Per approfondimenti: Decanter, CNN, The Guardian, JancisRobinson.com, El Pais e NewScientist
Per la prima volta è stato possibile studiare vino conservato allo stato liquido: si tratta di un nettare invecchiato 2.000 anni. I ricercatori che hanno da poco pubblicato il report sul Journal of Archaeological Science lo hanno definito come il vino più antico del mondo.
Una rara opportunità di studio
La tomba romana risalente al I secolo d.C era stata scoperta nel 2019 durante i lavori di ristrutturazione di una casa e il sito era apparso sin da subito di grande rilevanza per via delle ottime condizioni di conservazione. Gli archeologi hanno ipotizzato che si trattasse di un mausoleo di famiglia appartenente agli abitanti di quella che allora era Carmo, un’importante città nella provincia romana di Hispania Baetica, nel sud della Spagna. All’interno di sei nicchie sepolcrali scavate nelle pareti della tomba sono stati trovati resti umani carbonizzati e preziosi corredi funerari tra i quali una boccetta con profumo al patchouli e, all’interno di un’urna in piombo, cinque litri di un liquido rossastro che ha fornito agli archeologi una rara opportunità di studio (Decanter).
Secondo gli scienziati si tratta di vino bianco
Il team di ricercatori ha analizzato il reperto con l’aiuto della spettrometria di massa (ICP-MS) per determinare gli elementi chimici nei sali minerali e la cromatografia liquida-spettrometria di massa ad alte prestazioni (HPLC-MS) per identificare i polifenoli. Il profilo dei sali minerali e, soprattutto, la rilevazione e quantificazione di alcuni polifenoli tipici, hanno permesso di identificare il liquido come vino bianco, nonostante il colore rossastro per via dell’evidente ossidazione.
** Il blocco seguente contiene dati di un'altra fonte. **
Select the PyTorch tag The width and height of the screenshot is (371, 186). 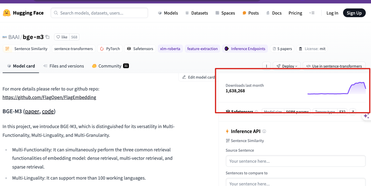pos(110,49)
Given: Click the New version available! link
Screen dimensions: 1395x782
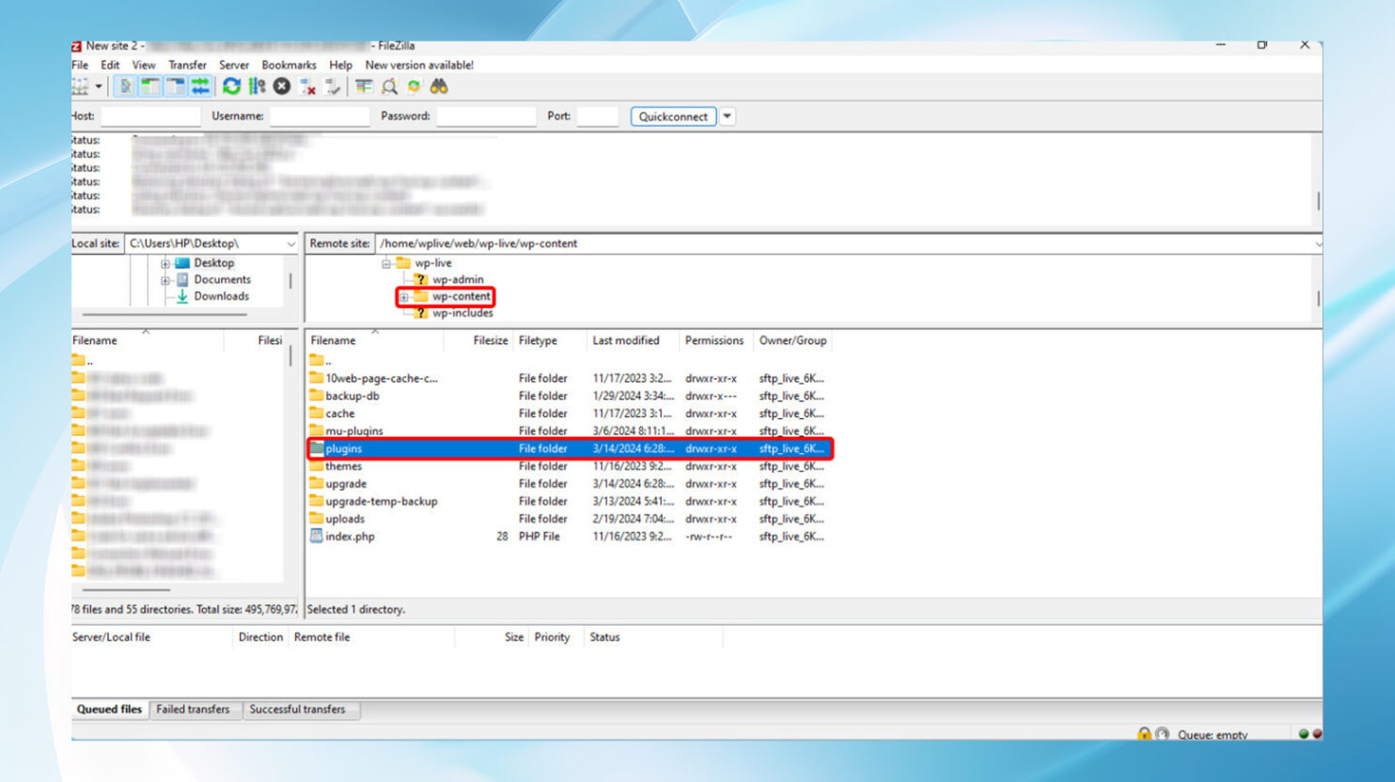Looking at the screenshot, I should (x=419, y=65).
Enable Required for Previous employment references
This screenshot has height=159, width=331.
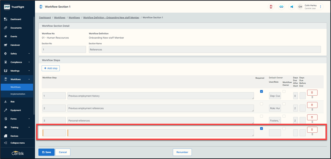click(261, 104)

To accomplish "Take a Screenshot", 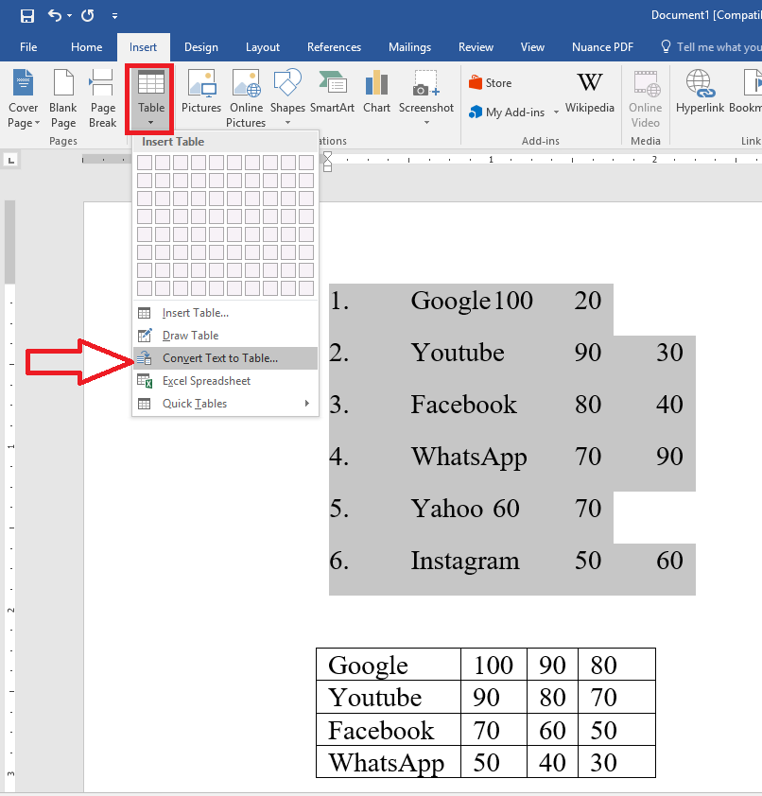I will point(425,95).
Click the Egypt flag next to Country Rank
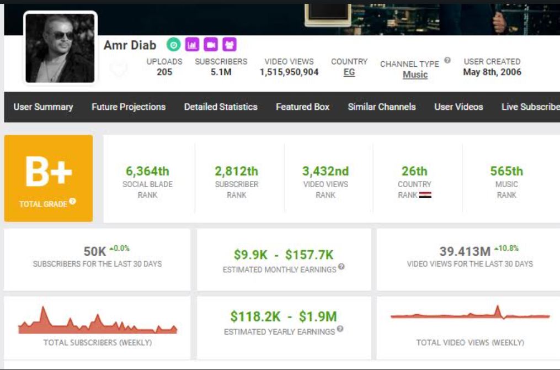 425,195
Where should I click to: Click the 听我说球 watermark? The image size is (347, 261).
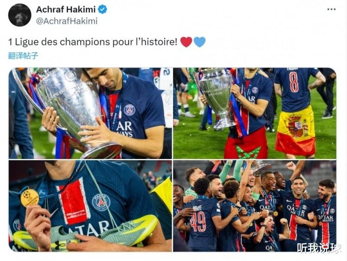click(319, 248)
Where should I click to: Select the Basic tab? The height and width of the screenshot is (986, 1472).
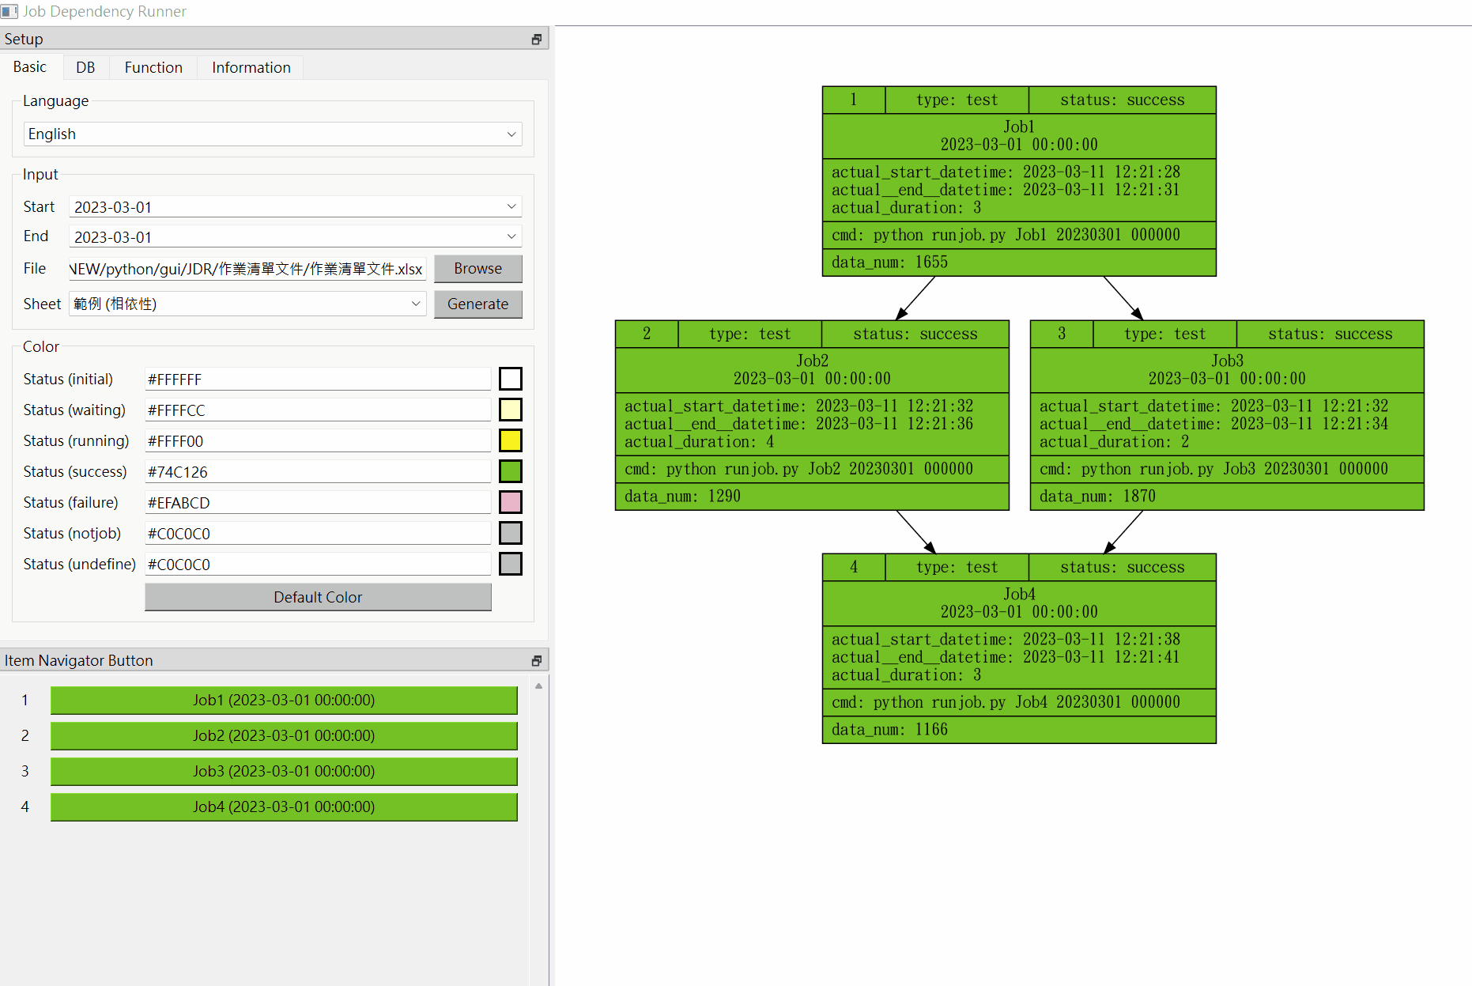click(30, 67)
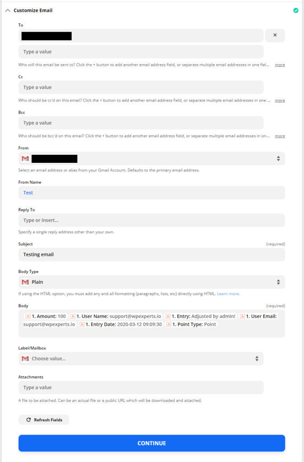Click the more link under Cc description

pyautogui.click(x=280, y=100)
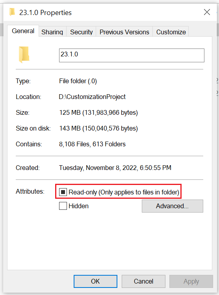Image resolution: width=219 pixels, height=295 pixels.
Task: Click the Read-only checkbox label text
Action: [124, 192]
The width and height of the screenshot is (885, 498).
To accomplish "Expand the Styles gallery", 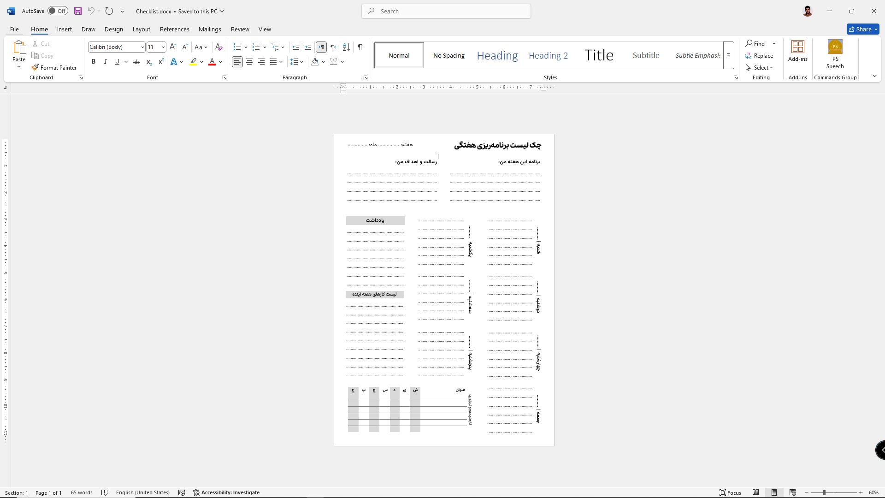I will [728, 55].
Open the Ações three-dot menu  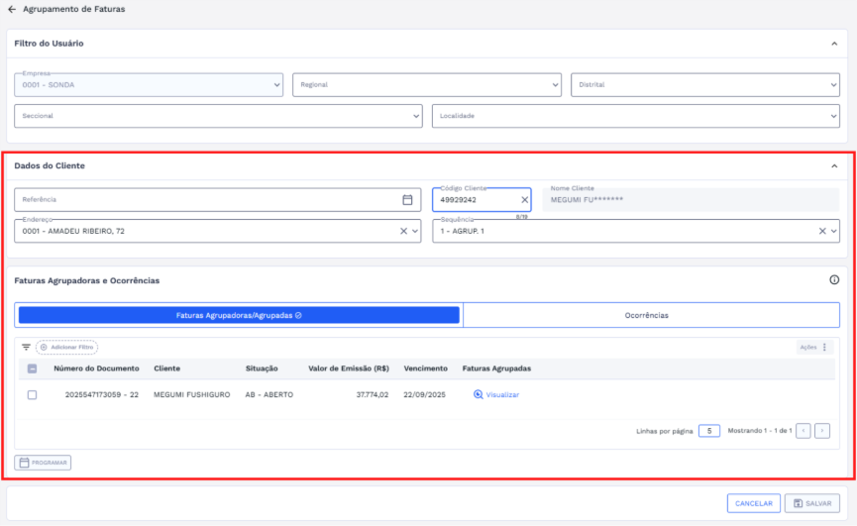(824, 348)
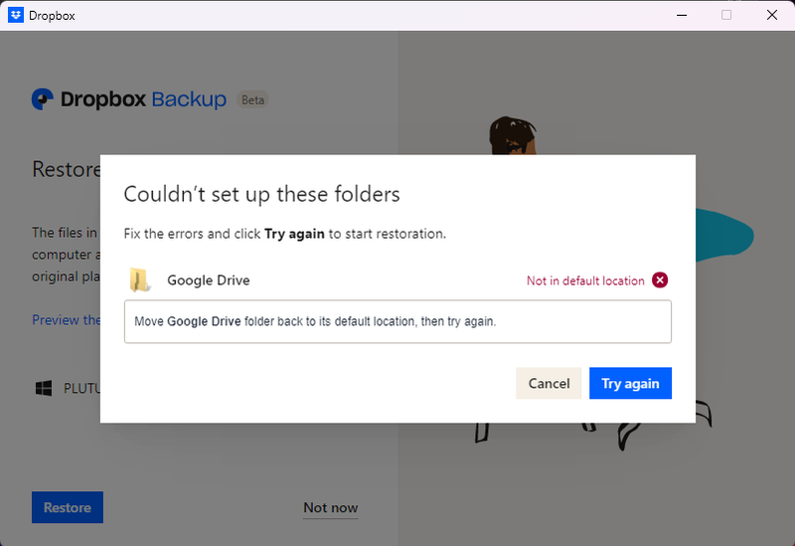Click the "Couldn't set up these folders" heading
This screenshot has width=795, height=546.
coord(261,193)
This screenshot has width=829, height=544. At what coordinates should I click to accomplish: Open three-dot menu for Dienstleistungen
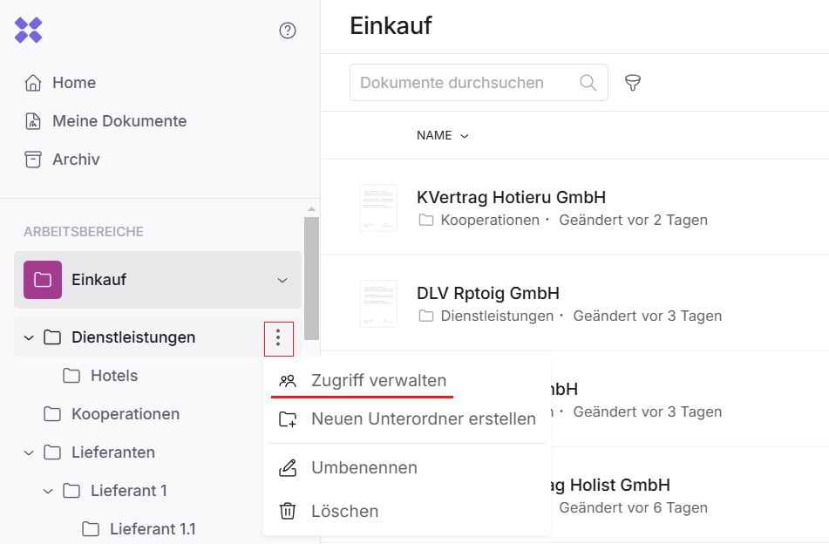(278, 338)
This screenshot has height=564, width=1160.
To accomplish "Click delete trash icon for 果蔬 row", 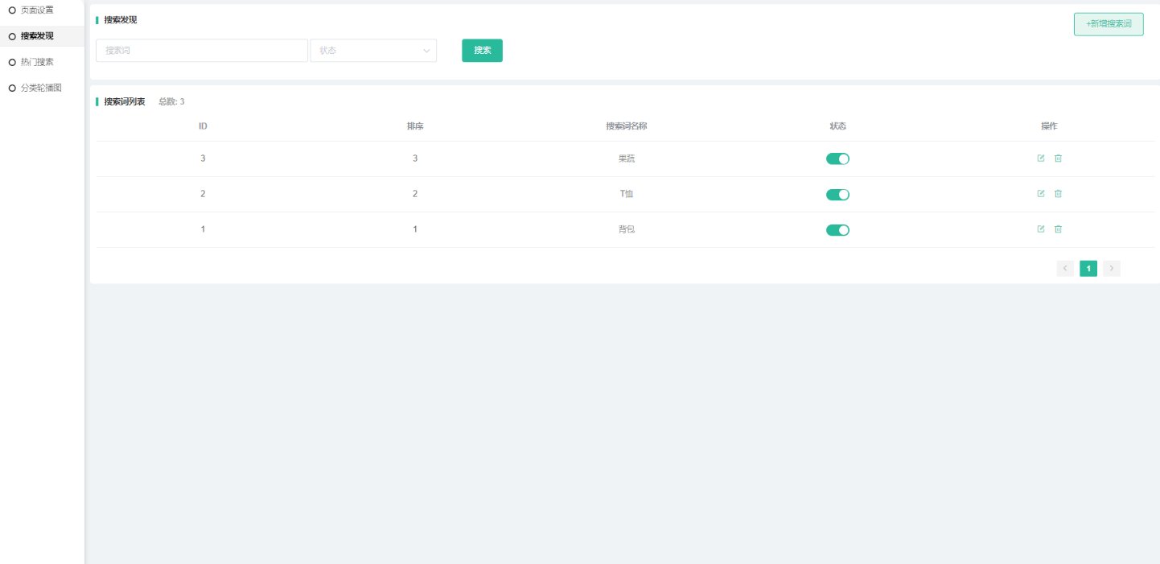I will pyautogui.click(x=1058, y=158).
Gli autori del rapporto affermano: “L’urna deve essere stata riempita di vino (…) come parte del rito di sepoltura”. Inoltre, gli elementi chimici presenti nel vino di 2.000 anni corrispondono a quelli dei vini ancora oggi prodotti in Andalusia e sono, in particolare, simili allo Sherry (CNN).
I primati del vino di Carmona
La più antica scoperta di vino romano ancora allo stato liquido risaliva, finora, a una giara di vetro rinvenuta nella città tedesca di Spira nel 1867, ma il ritrovamento datato intorno al IV secolo d.C. non è mai stato analizzato chimicamente. Il vino di Carmona non è, quindi, solamente il più antico al mondo mai trovato, ma anche il primo vino millenario a essere analizzato nel suo stato originale. Come si osserva nel rapporto, finora tutti gli studi volti alla caratterizzazione chimica dei vini romani – o dei vini antichi in generale – si era basata sull’analisi dei resti evaporati e assorbiti da vari tipi di recipienti, ma mai direttamente sui liquidi.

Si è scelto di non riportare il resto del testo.